Leadership skills and tools are more important than ever in troubling economic times. Indeed we do not “want to waste a good crisis” as John Chambers, CEO of Cisco Systems claims! Ruth Gerath, President of Gerath & Co. and an NSS Ambassador, provided us with a thought provoking piece on leadership and how we might lead in uncertain times.
The Emperor has Know Clothes
Sometimes we look for something new when the old is what would work best. I was thinking about that, and about writing this article on leadership, when I heard a piece on the radio about a fellow in England, a consultant, who promises his clients that at the end of his team-building program their employees will be so comfortable with, and trusting of each other that they will happily work together in the nude. The host was interviewing a business owner who had hired this man. Okay, I’ll bite, I thought as I shoved my skepticism aside.
The owner said that he had been looking for a way to get his team to work more collaboratively in order to generate new ideas for weathering the current financial storm. I imagined his entire staff in a conference room for two days, knowing what the end game was, and wondering how fast they could contract swine flu.
The host asked the obvious, burning questions: “So, did you actually come to work nude at the end of the program?” To which the man responded that indeed he had. “Did you drive to work nude, or change at the office?” Turns out the brave fellow left his home, got into his car, and drove to work in the buff. “Were you concerned about others seeing you in the car?” inquired the host. He was not because he left the home very early, missing the morning commute traffic. Somehow that felt like cheating to me but I decided I should give the guy a pass – perhaps I was being a bit too picky.
By this time I’d forgotten all about my annoyance at the lack of business impact questions and was going straight down the path with the host. What did this guy look like? Was he in shape? Would it be more daring a deed if he weren’t? What did his employees look like? How many men versus women were in the group? Did they look at each, or just pass in the halls, eyes downcast, slinking to their desks when they arrived sans clothing? Did they bring towels to sit on?
Unfortunately for my voyeuristic curiosity, the host didn’t go there and I was left to create a scene in my mind – which I did. In fact I created several.
Personally, I would have found a good reason, like surgery, to avoid that particular team-building experience. But the larger point is that finding effective ways to deal with challenges is a hallmark of great leadership, and one need not take extreme measures to make an impact.
A current example of strong leadership in this economy is Cisco Systems’, CEO John Chambers. In a July 28th, 2009 interview with Michael Malone of The Wall Street Journal Mr. Chambers said, “You never want to waste a good crisis.” He should know; he’s been through many, starting with overcoming dyslexia to achieve both a law degree and MBA, to bringing his company back from the tech bubble implosion. Today he’s transforming his company, which includes an ever-expanding stable of acquisitions, from a command and control leadership style to one of collaboration and teamwork, because that is what he sees as the future. He openly admits that he’s more comfortable with a command and control leadership style, but says that it won’t continue to work as the internet drives behavior, both business and personal, to a collaborative, team based experience. His senior staff has to make that same mental leap now that the company is moving to a shared responsibility model of leadership.

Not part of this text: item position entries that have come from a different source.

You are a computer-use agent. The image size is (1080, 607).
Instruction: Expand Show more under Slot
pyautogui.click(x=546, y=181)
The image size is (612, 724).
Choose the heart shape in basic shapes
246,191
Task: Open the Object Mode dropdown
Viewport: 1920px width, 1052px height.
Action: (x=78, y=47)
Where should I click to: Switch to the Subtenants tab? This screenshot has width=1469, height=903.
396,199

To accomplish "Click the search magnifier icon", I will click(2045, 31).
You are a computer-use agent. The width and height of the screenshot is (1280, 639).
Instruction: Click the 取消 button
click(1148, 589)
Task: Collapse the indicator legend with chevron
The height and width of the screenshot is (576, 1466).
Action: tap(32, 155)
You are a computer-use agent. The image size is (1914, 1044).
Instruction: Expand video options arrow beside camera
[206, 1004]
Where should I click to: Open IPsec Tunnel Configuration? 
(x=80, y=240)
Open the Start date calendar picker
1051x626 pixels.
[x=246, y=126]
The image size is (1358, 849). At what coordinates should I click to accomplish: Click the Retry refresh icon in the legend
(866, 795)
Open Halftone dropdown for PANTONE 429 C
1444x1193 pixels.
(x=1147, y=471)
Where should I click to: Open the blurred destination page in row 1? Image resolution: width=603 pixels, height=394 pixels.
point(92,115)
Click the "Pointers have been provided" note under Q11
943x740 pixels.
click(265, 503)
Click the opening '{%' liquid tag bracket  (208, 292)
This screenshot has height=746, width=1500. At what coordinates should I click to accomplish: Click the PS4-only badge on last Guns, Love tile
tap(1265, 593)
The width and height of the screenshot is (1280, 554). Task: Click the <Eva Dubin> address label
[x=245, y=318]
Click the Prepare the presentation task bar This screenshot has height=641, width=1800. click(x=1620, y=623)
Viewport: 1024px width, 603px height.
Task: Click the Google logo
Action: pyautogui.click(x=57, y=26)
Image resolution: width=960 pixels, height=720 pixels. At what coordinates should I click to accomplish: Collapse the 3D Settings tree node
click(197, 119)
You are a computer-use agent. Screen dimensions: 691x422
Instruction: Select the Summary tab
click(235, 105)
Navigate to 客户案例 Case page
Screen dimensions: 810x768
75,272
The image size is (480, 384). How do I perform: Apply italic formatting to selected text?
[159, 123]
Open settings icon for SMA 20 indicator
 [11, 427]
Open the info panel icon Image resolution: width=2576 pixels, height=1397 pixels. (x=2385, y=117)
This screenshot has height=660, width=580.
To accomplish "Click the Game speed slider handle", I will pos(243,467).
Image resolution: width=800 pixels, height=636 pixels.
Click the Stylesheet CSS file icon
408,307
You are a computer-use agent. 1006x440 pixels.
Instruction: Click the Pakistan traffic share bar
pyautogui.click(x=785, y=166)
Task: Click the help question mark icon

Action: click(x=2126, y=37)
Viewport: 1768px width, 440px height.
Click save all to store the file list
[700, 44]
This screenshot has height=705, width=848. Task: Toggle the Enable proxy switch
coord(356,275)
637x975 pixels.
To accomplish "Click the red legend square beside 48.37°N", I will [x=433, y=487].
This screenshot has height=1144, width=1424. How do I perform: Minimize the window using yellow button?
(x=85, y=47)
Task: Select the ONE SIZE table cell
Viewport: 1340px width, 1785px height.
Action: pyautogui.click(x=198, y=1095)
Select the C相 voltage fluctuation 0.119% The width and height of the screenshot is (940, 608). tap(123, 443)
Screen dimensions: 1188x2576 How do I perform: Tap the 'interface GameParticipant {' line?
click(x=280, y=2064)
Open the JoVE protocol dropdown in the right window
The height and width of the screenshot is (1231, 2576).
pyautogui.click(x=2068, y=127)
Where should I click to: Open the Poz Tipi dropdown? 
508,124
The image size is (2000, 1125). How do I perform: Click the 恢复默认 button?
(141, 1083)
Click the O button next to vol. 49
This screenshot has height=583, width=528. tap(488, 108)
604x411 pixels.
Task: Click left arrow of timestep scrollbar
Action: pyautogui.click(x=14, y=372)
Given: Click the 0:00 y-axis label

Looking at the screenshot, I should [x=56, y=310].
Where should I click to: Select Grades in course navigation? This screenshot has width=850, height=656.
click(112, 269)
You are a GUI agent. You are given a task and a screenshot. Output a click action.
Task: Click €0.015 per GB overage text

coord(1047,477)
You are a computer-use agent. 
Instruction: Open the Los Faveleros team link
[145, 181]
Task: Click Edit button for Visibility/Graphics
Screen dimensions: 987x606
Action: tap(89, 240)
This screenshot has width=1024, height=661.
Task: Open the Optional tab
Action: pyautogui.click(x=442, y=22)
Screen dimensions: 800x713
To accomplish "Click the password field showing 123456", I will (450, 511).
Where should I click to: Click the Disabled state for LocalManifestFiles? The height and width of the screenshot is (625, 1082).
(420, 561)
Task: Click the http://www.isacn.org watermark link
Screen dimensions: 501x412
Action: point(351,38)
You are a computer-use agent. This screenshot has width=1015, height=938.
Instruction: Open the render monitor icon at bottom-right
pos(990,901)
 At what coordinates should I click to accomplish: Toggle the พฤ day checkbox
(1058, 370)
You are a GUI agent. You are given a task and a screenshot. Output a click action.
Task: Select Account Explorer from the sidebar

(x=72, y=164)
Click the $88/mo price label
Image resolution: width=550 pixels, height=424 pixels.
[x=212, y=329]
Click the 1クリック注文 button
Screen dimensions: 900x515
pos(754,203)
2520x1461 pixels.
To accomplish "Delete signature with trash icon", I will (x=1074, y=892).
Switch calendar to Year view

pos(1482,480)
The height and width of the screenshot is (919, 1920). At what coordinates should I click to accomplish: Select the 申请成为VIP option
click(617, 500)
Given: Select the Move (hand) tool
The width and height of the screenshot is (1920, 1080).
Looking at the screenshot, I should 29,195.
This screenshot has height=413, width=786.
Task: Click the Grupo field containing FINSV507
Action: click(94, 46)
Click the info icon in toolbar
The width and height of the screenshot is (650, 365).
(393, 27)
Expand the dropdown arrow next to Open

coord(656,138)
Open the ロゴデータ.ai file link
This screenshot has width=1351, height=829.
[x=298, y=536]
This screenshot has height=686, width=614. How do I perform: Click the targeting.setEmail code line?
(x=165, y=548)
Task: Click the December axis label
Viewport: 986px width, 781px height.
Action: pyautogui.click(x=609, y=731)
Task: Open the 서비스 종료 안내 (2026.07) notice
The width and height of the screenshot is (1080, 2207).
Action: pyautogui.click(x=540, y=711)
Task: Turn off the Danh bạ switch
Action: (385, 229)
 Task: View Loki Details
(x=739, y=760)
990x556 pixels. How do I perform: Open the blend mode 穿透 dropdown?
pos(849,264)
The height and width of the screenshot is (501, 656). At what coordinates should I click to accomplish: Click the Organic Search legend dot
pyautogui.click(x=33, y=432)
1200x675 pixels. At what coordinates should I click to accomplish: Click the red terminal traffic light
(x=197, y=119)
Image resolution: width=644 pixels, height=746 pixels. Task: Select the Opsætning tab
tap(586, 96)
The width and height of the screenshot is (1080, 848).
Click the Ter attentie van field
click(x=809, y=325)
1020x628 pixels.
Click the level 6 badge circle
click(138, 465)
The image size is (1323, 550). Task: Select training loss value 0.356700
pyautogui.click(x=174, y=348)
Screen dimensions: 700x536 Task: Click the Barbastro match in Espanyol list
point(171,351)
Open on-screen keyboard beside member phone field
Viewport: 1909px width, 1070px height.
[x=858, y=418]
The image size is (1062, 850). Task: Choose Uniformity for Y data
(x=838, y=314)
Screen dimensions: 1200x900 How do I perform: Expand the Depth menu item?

Leaders like John Chambers are looking beyond the current economy and asking themselves important time-honored questions like: What do I need to do today to best position my company for the future? What can I do to inspire my team with my vision? Does the company’s culture foster collaborative teamwork? Do I enable my team to speak openly about new ideas and business solutions? Questions like these lubricate the mind and keep old thoughts from constantly running on the same mental tracks, leading to the same destinations.
Leaders inspire. They light the path for others. Gandhi said, “Your beliefs become your thoughts, your thoughts become your words, your words become your actions, your actions become your habits, your habits become your destiny.”
Effective leaders challenge and fine-tune their thoughts, words, actions and habits regularly. They ask probing questions of themselves and of their people. These skills are as old as leadership itself. They’ve stood the test of time – because they work.